__Given problem__. Can you write out all the items again, replacing "pincode" with "postal code" and keeping everything else unchanged?

__Provided records__.
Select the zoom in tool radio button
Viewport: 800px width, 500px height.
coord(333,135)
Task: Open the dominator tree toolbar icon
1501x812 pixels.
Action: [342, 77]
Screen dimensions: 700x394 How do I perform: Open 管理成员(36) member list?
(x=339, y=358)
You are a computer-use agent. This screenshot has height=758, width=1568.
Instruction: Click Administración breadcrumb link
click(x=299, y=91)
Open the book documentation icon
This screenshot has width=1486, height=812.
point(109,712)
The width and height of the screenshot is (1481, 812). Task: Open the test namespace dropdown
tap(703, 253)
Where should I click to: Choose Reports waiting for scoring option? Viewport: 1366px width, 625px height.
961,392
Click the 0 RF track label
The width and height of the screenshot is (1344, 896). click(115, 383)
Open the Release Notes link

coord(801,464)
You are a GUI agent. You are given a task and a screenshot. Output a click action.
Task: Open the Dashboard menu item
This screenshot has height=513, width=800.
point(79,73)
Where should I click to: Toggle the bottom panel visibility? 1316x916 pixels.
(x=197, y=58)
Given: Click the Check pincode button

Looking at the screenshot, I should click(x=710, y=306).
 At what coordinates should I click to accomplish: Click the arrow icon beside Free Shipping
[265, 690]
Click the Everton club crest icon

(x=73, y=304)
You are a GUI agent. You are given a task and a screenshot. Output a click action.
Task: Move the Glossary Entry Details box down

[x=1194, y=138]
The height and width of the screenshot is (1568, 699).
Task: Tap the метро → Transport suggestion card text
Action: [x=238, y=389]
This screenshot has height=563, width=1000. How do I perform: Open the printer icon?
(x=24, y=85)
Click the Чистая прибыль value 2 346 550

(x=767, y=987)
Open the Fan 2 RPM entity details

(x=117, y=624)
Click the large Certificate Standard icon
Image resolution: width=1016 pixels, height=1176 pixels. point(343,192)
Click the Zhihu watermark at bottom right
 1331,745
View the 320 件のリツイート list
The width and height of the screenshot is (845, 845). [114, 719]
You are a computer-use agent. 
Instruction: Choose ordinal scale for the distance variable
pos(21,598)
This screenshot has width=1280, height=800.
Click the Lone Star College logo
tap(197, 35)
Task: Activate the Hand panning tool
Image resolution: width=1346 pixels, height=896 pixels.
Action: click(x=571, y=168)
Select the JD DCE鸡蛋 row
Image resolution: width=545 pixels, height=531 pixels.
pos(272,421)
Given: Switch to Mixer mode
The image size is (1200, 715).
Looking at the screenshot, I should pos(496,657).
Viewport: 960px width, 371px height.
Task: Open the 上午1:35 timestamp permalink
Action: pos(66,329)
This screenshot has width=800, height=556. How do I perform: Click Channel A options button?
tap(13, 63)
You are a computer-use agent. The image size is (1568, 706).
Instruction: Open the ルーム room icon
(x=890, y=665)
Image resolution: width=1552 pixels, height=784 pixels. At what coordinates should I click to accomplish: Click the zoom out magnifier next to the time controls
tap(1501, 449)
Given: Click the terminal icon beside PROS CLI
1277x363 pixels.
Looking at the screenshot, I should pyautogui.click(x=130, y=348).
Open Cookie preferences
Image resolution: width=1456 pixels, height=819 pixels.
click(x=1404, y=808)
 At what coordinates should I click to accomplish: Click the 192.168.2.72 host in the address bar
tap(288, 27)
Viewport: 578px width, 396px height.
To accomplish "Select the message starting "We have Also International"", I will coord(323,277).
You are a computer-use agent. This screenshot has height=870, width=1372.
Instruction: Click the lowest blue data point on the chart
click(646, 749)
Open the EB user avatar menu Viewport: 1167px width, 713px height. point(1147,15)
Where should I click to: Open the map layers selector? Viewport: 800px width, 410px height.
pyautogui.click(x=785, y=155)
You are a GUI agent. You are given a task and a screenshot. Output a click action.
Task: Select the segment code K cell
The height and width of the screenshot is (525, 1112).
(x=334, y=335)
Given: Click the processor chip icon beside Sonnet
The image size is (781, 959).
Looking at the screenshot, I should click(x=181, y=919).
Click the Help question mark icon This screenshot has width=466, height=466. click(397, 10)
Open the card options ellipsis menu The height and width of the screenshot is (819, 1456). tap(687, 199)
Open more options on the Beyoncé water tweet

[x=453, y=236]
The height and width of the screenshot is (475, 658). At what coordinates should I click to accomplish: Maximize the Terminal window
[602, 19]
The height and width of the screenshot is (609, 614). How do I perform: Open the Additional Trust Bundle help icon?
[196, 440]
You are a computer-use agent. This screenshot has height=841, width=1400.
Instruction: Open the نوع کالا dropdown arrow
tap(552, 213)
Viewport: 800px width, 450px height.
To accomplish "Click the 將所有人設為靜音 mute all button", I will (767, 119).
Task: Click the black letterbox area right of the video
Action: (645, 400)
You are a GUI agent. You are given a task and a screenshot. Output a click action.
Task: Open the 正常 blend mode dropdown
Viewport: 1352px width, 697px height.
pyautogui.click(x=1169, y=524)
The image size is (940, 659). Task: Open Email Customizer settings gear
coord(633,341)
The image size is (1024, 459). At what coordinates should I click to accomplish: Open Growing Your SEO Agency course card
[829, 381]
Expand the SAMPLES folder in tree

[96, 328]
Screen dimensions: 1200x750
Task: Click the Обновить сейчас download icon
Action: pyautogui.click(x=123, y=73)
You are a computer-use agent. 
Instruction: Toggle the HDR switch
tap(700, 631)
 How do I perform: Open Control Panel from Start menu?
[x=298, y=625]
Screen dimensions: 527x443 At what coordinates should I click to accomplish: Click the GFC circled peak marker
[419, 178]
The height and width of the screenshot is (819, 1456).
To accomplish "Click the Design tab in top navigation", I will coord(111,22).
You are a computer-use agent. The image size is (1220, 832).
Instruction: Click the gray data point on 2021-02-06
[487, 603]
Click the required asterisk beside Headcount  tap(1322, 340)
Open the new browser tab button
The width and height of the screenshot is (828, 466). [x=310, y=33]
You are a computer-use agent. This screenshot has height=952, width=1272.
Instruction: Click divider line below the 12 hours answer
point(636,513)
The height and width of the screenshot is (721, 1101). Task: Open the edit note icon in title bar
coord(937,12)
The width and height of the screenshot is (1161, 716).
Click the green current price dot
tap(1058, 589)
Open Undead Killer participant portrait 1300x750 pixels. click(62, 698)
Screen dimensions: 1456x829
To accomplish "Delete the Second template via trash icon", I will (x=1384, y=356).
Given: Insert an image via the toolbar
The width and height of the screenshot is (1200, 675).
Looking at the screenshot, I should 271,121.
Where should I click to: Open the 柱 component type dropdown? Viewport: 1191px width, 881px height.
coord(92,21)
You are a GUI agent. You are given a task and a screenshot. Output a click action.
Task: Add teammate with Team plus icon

__Output of the task__.
Select the zoom in tool radio button
Viewport: 800px width, 500px height.
coord(333,135)
Task: Open the dominator tree toolbar icon
1501x812 pixels.
Action: [342, 77]
Screen dimensions: 700x394 How do I perform: Open 管理成员(36) member list?
(x=339, y=358)
You are a computer-use agent. This screenshot has height=758, width=1568.
Instruction: Click Administración breadcrumb link
click(x=299, y=91)
Open the book documentation icon
This screenshot has width=1486, height=812.
point(109,712)
The width and height of the screenshot is (1481, 812). Task: Open the test namespace dropdown
tap(703, 253)
Where should I click to: Choose Reports waiting for scoring option? Viewport: 1366px width, 625px height.
961,392
Click the 0 RF track label
The width and height of the screenshot is (1344, 896). click(115, 383)
Open the Release Notes link

coord(801,464)
You are a GUI agent. You are given a task and a screenshot. Output a click action.
Task: Open the Dashboard menu item
This screenshot has height=513, width=800.
point(79,73)
Where should I click to: Toggle the bottom panel visibility? 1316x916 pixels.
(x=197, y=58)
Given: Click the Check postal code button

Looking at the screenshot, I should click(x=710, y=306).
 At what coordinates should I click to accomplish: Click the arrow icon beside Free Shipping
[265, 690]
Click the Everton club crest icon

(x=73, y=304)
You are a GUI agent. You are given a task and a screenshot. Output a click action.
Task: Move the Glossary Entry Details box down

[x=1194, y=138]
The height and width of the screenshot is (1568, 699).
Task: Tap the метро → Transport suggestion card text
Action: [x=238, y=389]
This screenshot has height=563, width=1000. How do I perform: Open the printer icon?
(x=24, y=85)
Click the Чистая прибыль value 2 346 550

(x=767, y=987)
Open the Fan 2 RPM entity details

(x=117, y=624)
Click the large Certificate Standard icon
Image resolution: width=1016 pixels, height=1176 pixels. point(343,192)
Click the Zhihu watermark at bottom right
 1331,745
View the 320 件のリツイート list
The width and height of the screenshot is (845, 845). [114, 719]
You are a computer-use agent. 
Instruction: Choose ordinal scale for the distance variable
pos(21,598)
This screenshot has width=1280, height=800.
Click the Lone Star College logo
tap(197, 35)
Task: Activate the Hand panning tool
Image resolution: width=1346 pixels, height=896 pixels.
Action: click(x=571, y=168)
Select the JD DCE鸡蛋 row
Image resolution: width=545 pixels, height=531 pixels.
pos(272,421)
Given: Switch to Mixer mode
The image size is (1200, 715).
Looking at the screenshot, I should pos(496,657).
Viewport: 960px width, 371px height.
Task: Open the 上午1:35 timestamp permalink
Action: pos(66,329)
This screenshot has width=800, height=556. How do I perform: Click Channel A options button?
tap(13, 63)
You are a computer-use agent. The image size is (1568, 706).
Instruction: Open the ルーム room icon
(x=890, y=665)
Image resolution: width=1552 pixels, height=784 pixels. At what coordinates should I click to accomplish: Click the zoom out magnifier next to the time controls
tap(1501, 449)
Given: Click the terminal icon beside PROS CLI
1277x363 pixels.
Looking at the screenshot, I should pyautogui.click(x=130, y=348).
Open Cookie preferences
Image resolution: width=1456 pixels, height=819 pixels.
click(x=1404, y=808)
 At what coordinates should I click to accomplish: Click the 192.168.2.72 host in the address bar
tap(288, 27)
Viewport: 578px width, 396px height.
To accomplish "Select the message starting "We have Also International"", I will coord(323,277).
You are a computer-use agent. This screenshot has height=870, width=1372.
Instruction: Click the lowest blue data point on the chart
click(646, 749)
Open the EB user avatar menu Viewport: 1167px width, 713px height. point(1147,15)
Where should I click to: Open the map layers selector? Viewport: 800px width, 410px height.
pyautogui.click(x=785, y=155)
You are a GUI agent. You are given a task and a screenshot. Output a click action.
Task: Select the segment code K cell
The height and width of the screenshot is (525, 1112).
(x=334, y=335)
Given: Click the processor chip icon beside Sonnet
The image size is (781, 959).
Looking at the screenshot, I should click(x=181, y=919).
Click the Help question mark icon This screenshot has width=466, height=466. click(397, 10)
Open the card options ellipsis menu The height and width of the screenshot is (819, 1456). tap(687, 199)
Open more options on the Beyoncé water tweet

[x=453, y=236]
The height and width of the screenshot is (475, 658). At what coordinates should I click to accomplish: Maximize the Terminal window
[602, 19]
The height and width of the screenshot is (609, 614). How do I perform: Open the Additional Trust Bundle help icon?
[196, 440]
You are a computer-use agent. This screenshot has height=841, width=1400.
Instruction: Open the نوع کالا dropdown arrow
tap(552, 213)
Viewport: 800px width, 450px height.
To accomplish "Click the 將所有人設為靜音 mute all button", I will (767, 119).
Task: Click the black letterbox area right of the video
Action: (645, 400)
You are a GUI agent. You are given a task and a screenshot. Output a click action.
Task: Open the 正常 blend mode dropdown
Viewport: 1352px width, 697px height.
pyautogui.click(x=1169, y=524)
The image size is (940, 659). Task: Open Email Customizer settings gear
coord(633,341)
The image size is (1024, 459). At what coordinates should I click to accomplish: Open Growing Your SEO Agency course card
[829, 381]
Expand the SAMPLES folder in tree

[96, 328]
Screen dimensions: 1200x750
Task: Click the Обновить сейчас download icon
Action: pyautogui.click(x=123, y=73)
You are a computer-use agent. 
Instruction: Toggle the HDR switch
tap(700, 631)
 How do I perform: Open Control Panel from Start menu?
[x=298, y=625]
Screen dimensions: 527x443 At what coordinates should I click to accomplish: Click the GFC circled peak marker
[419, 178]
The height and width of the screenshot is (819, 1456).
To accomplish "Click the Design tab in top navigation", I will coord(111,22).
You are a computer-use agent. The image size is (1220, 832).
Instruction: Click the gray data point on 2021-02-06
[487, 603]
Click the required asterisk beside Headcount  tap(1322, 340)
Open the new browser tab button
The width and height of the screenshot is (828, 466). [x=310, y=33]
You are a computer-use agent. This screenshot has height=952, width=1272.
Instruction: Click divider line below the 12 hours answer
point(636,513)
The height and width of the screenshot is (721, 1101). Task: Open the edit note icon in title bar
coord(937,12)
The width and height of the screenshot is (1161, 716).
Click the green current price dot
tap(1058, 589)
Open Undead Killer participant portrait 1300x750 pixels. click(62, 698)
Screen dimensions: 1456x829
To accomplish "Delete the Second template via trash icon", I will (x=1384, y=356).
Given: Insert an image via the toolbar
The width and height of the screenshot is (1200, 675).
Looking at the screenshot, I should 271,121.
Where should I click to: Open the 柱 component type dropdown? Viewport: 1191px width, 881px height.
coord(92,21)
You are a GUI agent. You are given a task and a screenshot. Output a click action.
Task: Add teammate with Team plus icon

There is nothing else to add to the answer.